If I may add another option to the mix, this option is wrong btw and
needs worked on but it's food for thought (?)

In broad strokes the only fully implemented form of "ping" I've ever
seen implemented anywhere is the blog ping, where publishers inform
"ping server" that a resource has been published or updated. We've
already for this in the form of PTSW.

If we consider a use-case of dbpedia/London, to keep the web of linked
data linked, we need a way for dbpedia/London to point to all resources
which mention dbpedia/London - this could easily be delegated to a link
server via rdfs:seeAlso, something like:

<http://dbpedia.org/resource/London> rdfs:seeAlso
<http://seealso.org/http://dbpedia.org/resource/London> .

note: this allow the owner of dbpedia/London to delegate which third
parties you could check for more information.

In order for this to work, the server at seealso.org (let's call it a
"link server") would need to know which resources mention dbpedia/London.

one way for it to do that is to check each resource on the web as it is
published, if said resource mentions dbpedia/London (or any resources it
is watching) then it stores the relation { ?s ?p dbpedia:London } and
updates the resource at
<http://seealso.org/http://dbpedia.org/resource/London> to include it.

in order to check every resource on the web as it is published or
updated it'd need a stream of notifications about published and updated
resources to check, hence PTSW.

By nature, because "link server" is checking every resource on the web,
it automatically knows when to start watching for dbpedia/London,
because when dbpedia/London is published or updated it is scanning the
content, and thus can pick up the rdfs:seeAlso <a resource under its
domain> and add it to the list of watches.
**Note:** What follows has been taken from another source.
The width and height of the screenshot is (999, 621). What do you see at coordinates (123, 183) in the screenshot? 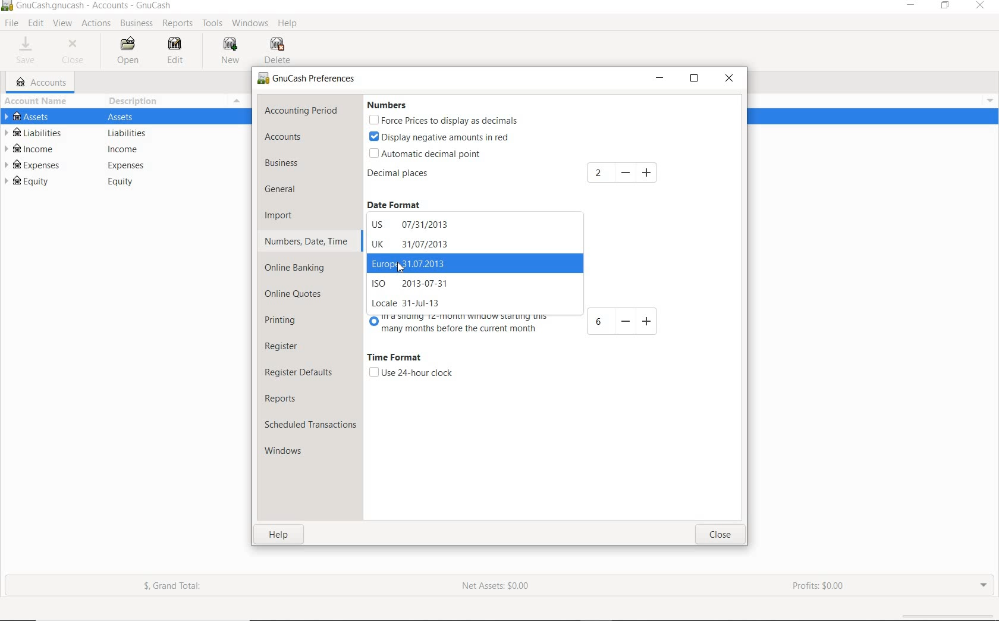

Where this ties is that say in the case of a foaf profile, then because
we've delegated to the link server in the first place via rdfs:seeAlso
<http://seealso.org/http://mydomain.org/myname#me> then we already know
which resource to subscribe to in order to be notified of any new
resources mentioning "me", whether that be via soic:follow or any other
relation; we subscribe to that which we delegated to:
<http://seealso.org/http://mydomain.org/myname#me>.

I'm sure there are flaws in the above (most noticeably the
centralization and dependency on ptsw or similar), and that this can be
improved on, but it does allow the publisher to delegate everything and
require no new anything to be implemented (other than a normal "ping" on
publish/update).

Thoughts?

Best,

Nathan
Received on Saturday, 17 April 2010 23:15:18 UTC